🤖 AI Summary
This study addresses the previously unexplored problem of inadvertent leakage of sensitive information—such as API keys and authentication tokens—in GitHub issue reports. To overcome the lack of benchmark datasets and effective detection methods for this scenario, we introduce the first large-scale, manually annotated benchmark containing 5,800 real-world secrets. We propose a lightweight hybrid detection paradigm that synergistically combines regex-based extraction with large language model (LLM)-driven contextual classification. Our method integrates entropy analysis, RoBERTa/CodeBERT feature encoding, and fine-tuned Qwen/LLaMA models, augmented by GPT-4o few-shot learning to enhance generalization. Evaluated on our benchmark, the approach achieves an F1 score of 94.49%; it further attains 81.6% F1 across 178 real-world repositories, significantly outperforming conventional entropy- and keyword-based baselines. This work establishes the first dedicated framework for detecting secret leakage in issue reports, demonstrating the superiority of open-source LLM fine-tuning for this task.
📝 Abstract
In the digital era, accidental exposure of sensitive information such as API keys, tokens, and credentials is a growing security threat. While most prior work focuses on detecting secrets in source code, leakage in software issue reports remains largely unexplored. This study fills that gap through a large-scale analysis and a practical detection pipeline for exposed secrets in GitHub issues. Our pipeline combines regular expression-based extraction with large language model (LLM) based contextual classification to detect real secrets and reduce false positives. We build a benchmark of 54,148 instances from public GitHub issues, including 5,881 manually verified true secrets. Using this dataset, we evaluate entropy-based baselines and keyword heuristics used by prior secret detection tools, classical machine learning, deep learning, and LLM-based methods.

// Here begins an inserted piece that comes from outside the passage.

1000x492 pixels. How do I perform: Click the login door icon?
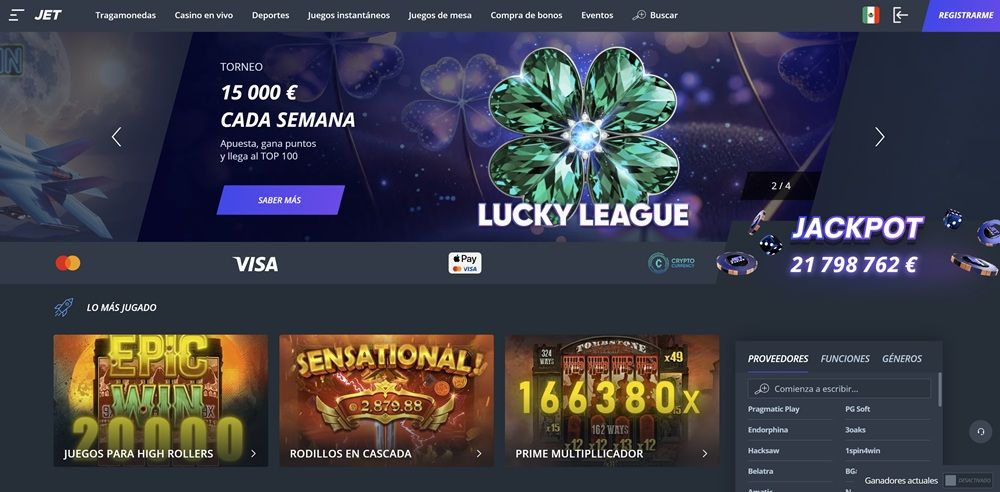point(900,15)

Regex and entropy based approaches achieve high recall but poor precision, while smaller models such as RoBERTa and CodeBERT greatly improve performance (F1 = 92.70%). Proprietary models like GPT-4o perform moderately in few-shot settings (F1 = 80.13%), and fine-tuned open-source larger LLMs such as Qwen and LLaMA reach up to 94.49% F1. Finally, we also validate our approach on 178 real-world GitHub repositories, achieving an F1-score of 81.6% which demonstrates our approach's strong ability to generalize to in-the-wild scenarios.